Monterrey • Para los deudos de Antonio Montelongo, quien murió durante el ataque de un grupo armado contra una familia en la zona norte, la agresión iba dirigida contra familiares de la novia del joven.

Ellos así lo consideran, en virtud de que el muchacho no tenía problemas con nadie y llevaba una vida sana.

De la misma manera, descartaron que el motivo del ataque haya sido el intento de robo de la motocicleta que pertenecía a Antonio, pues si los delincuentes la hubieran querido, fácilmente se la habrían llevado.

Los restos del joven de 25 años de edad son velados desde el viernes en una funeraria del centro de la ciudad, hasta donde han llegado decenas de personas, entre familiares, amigos y vecinos.

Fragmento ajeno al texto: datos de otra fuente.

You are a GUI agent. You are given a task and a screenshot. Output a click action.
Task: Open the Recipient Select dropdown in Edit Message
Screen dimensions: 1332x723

Montelongo Beltrán habitaba en Fomerrey 113, a unas 10 calles de la vivienda de su novia, de nombre Jessica, quien resultó ilesa.

Los que conocieron a Montelongo Beltrán lo describieron como una persona tranquila, sana y dedicaba a su trabajo. Su principal pasatiempo era visitar a su novia.

Sus familiares poco saben de la chica, pese a que ella también visitaba el domicilio de su novio con cierta frecuencia.

Indicaron que la motocicleta la había comprado Antonio hacía apenas unos días, con dinero que le entregaron como finiquito en una empresa en la que trabajó por más de tres años.

Zaira Álvarez Tovar, de 21 años y quien también perdió la vida en el atentado a balazos, era cuñada de Jessica.

En el lugar hubo tres personas heridas, las cuales fueron identificadas como José Roberto Soto Solís, de 25 años; su padre, Roberto Soto, de aproximadamente 50, y Nayeli Rodríguez, de 19.

Informes oficiales revelaron que el primero sufrió una herida de bala en el costado derecho; Roberto presenta golpes en las piernas, y Nayeli tiene un impacto de bala en la parte superior de la espalda.

Los tres permanecen en condiciones delicadas en el Hospital Universitario, donde se espera su recuperación para que puedan declarar ante el agente del Ministerio Público.